#### SELECTED TEXT

# Minot AFB info.



## H2OfowlND (Feb 10, 2003)

Looking for information from anyone that is stationed at MAFB. Currently stationed at Barksdale, AFB. Home for me is Fargo, ND. My goal coming into the AF was not to be close to home, but see the world. I want to laterally cross to cargos once I get my 7 level and get TSgt. Thing is if I'm going to spend at least 8 years at a base getting to that level, I want to enjoy it. Well I want to hunt and fish like a mad man, and for me theres only one place to do it, NORTH DAKOTA. I don't mind it down here, but the outdoor scene is less than desirable. Not a fan of looking out for gators when shore fishing!! I've heard MAFB is a friendlier base as compared to BAFB. 
Background on me is I'm a B-52 crew chief in the 20th Bomb Sq. Currently I'm a 3 level, working on my 5 level CDC's. People say to me to put in my paper work down here to get up north and it will be no problem, I'm sure it wouldn't be. Just want to do some research on it to help me in my decision. B-52's have limited locations to deploy to, if I'm up north or down south, I'm still going to see the same locations, might as well base from some place I want to be at and enjoy what I love.
Its not even half way through summer and I'm getting the itch to get back home to chase critters. 
Doesn't matter what rank or if you are officer or enlisted, just would like some info on the base from the people living and working there. I know about the weather and can handle it, I grew up there, so thats not a factor. Either post it on here or send me a PM and I'll get back to you as soon as I can. 
Thank you for your time.

########
#### GIVEN RECORDS

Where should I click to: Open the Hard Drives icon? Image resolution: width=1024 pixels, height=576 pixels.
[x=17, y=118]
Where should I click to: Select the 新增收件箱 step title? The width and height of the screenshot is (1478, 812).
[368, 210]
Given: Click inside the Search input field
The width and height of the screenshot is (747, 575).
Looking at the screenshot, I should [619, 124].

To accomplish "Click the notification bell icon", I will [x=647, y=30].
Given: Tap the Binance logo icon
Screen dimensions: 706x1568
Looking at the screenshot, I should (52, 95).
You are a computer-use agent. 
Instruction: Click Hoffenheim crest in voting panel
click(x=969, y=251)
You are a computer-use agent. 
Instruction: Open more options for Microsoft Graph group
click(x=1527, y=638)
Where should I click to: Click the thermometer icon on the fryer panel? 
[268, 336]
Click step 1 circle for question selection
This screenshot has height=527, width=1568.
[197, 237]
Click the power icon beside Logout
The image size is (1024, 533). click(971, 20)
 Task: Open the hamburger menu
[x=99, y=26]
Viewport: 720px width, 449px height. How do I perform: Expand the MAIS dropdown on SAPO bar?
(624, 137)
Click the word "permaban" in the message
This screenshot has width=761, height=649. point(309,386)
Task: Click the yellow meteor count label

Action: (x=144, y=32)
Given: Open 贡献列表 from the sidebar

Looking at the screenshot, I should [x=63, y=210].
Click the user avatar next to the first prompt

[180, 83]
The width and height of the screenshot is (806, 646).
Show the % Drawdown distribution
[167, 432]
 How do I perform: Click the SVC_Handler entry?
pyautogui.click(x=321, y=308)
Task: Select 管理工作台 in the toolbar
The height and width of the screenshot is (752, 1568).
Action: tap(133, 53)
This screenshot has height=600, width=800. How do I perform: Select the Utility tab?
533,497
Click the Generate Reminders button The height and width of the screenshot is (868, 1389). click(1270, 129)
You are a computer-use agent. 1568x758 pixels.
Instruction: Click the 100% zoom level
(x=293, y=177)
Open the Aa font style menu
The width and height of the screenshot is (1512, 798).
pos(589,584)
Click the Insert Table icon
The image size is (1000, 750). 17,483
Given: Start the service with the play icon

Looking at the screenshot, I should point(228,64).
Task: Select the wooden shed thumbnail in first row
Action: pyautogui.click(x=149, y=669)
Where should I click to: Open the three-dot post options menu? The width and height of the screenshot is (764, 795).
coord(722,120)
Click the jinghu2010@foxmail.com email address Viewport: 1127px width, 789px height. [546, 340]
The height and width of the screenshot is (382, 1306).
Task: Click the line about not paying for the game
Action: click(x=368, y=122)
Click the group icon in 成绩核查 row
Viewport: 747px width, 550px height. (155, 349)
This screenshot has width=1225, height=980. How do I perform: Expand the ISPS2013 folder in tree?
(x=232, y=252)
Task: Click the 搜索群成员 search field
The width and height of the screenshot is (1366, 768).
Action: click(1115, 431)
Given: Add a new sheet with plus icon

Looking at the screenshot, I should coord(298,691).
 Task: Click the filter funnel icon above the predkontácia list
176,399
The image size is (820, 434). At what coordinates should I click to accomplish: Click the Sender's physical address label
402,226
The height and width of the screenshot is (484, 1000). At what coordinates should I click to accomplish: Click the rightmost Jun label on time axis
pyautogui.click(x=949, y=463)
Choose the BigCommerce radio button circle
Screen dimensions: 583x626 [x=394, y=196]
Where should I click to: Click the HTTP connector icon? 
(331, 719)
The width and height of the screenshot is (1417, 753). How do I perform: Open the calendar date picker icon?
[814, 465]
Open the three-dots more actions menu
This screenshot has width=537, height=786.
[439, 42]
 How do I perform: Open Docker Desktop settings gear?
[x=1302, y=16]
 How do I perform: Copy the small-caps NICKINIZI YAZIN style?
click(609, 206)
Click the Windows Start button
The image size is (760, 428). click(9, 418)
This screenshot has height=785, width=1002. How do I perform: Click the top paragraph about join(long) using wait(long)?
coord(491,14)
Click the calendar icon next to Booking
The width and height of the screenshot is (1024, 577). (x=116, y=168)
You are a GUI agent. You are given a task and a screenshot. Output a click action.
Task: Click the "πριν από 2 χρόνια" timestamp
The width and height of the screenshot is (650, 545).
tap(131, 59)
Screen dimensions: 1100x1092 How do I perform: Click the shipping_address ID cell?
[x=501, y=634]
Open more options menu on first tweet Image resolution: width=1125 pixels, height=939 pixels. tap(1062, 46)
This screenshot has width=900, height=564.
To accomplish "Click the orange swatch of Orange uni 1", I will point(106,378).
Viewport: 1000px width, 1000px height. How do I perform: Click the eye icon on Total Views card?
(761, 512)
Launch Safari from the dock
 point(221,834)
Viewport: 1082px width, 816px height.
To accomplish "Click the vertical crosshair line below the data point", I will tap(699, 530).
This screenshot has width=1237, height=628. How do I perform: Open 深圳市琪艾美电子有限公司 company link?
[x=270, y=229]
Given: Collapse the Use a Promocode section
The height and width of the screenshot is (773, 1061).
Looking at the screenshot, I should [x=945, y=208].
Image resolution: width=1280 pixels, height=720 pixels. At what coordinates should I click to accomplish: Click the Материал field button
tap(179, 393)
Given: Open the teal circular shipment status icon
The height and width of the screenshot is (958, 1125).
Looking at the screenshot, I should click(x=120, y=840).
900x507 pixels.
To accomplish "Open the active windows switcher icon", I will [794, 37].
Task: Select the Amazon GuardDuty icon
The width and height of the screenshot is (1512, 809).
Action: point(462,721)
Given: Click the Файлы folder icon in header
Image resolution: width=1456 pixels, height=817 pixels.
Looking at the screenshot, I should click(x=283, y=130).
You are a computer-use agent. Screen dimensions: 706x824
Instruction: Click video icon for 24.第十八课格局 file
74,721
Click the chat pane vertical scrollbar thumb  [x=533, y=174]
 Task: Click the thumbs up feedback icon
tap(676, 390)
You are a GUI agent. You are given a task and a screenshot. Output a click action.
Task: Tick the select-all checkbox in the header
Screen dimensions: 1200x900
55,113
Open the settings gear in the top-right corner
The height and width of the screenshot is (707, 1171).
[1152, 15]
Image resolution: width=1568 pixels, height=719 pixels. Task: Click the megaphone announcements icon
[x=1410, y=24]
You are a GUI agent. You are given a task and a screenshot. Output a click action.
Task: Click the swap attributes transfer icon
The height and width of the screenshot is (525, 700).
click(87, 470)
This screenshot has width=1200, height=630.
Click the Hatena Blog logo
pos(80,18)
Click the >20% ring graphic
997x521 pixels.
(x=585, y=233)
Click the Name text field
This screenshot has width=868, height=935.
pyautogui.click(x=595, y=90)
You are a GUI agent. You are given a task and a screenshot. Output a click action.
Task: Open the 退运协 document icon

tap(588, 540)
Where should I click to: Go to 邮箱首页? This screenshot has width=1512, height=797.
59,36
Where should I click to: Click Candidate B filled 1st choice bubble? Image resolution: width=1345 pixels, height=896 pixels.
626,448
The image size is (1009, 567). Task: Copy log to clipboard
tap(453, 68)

########

*CHALLENGES*.
[1] In the Minot AFB post, what job does the writer hold?
[2] Reproduce the Minot AFB post from "Background on me" to "to chase critters.".
This listing has no connection to the Minot AFB post.

*THE RESULTS*.
[1] B-52 crew chief in the 20th Bomb Sq.

[2]
Background on me is I'm a B-52 crew chief in the 20th Bomb Sq. Currently I'm a 3 level, working on my 5 level CDC's. People say to me to put in my paper work down here to get up north and it will be no problem, I'm sure it wouldn't be. Just want to do some research on it to help me in my decision. B-52's have limited locations to deploy to, if I'm up north or down south, I'm still going to see the same locations, might as well base from some place I want to be at and enjoy what I love.
Its not even half way through summer and I'm getting the itch to get back home to chase critters.